When we get to roles and authorisation in later modules, this controller action will gain scoping. A dispatcher will hit the same endpoint and get back only their state’s ~90 polygons. A field officer will get back only their assigned areas. The shape of the controller stays identical; the change happens inside the service object — service_areas gains a where(...) clause based on the current user’s role and assignment.

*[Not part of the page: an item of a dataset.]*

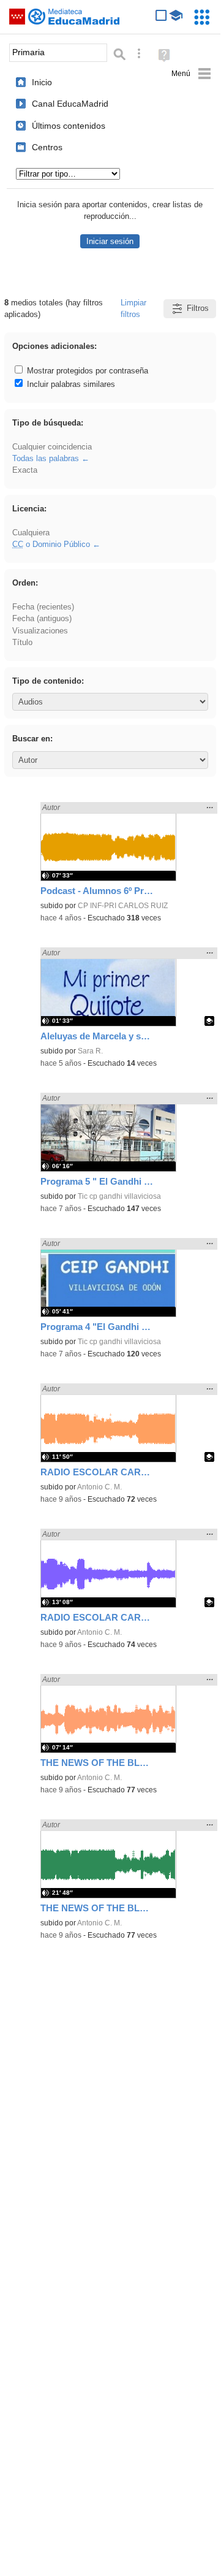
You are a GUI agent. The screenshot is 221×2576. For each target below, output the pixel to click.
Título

That kind of change is exactly why the work belongs in a service object rather than the controller. The controller stays unchanged through every iteration of authorisation and scoping; the service object absorbs the real evolution of what “service areas relevant to this request” means.

Where this leaves us

You now have a working endpoint serving real spatial data, backed by a service object that handles the actual conversion. The flow:

  1. ServiceArea records sit in the database with boundary columns (PostGIS geometry, SRID 4326)
  2. The service object’s query selects the relevant columns plus the GeoJSON form of the boundary, computed by PostGIS
  3. The service builds a GeoJSON FeatureCollection hash
  4. The controller renders it as JSON

The next lesson takes this endpoint and wires it up to a map. The Lab page’s Vera::Map will gain a GeoJSON source pointing at /service_areas.json and a layer rendering the polygons. Real Australian boundaries will appear on the screen for the first time.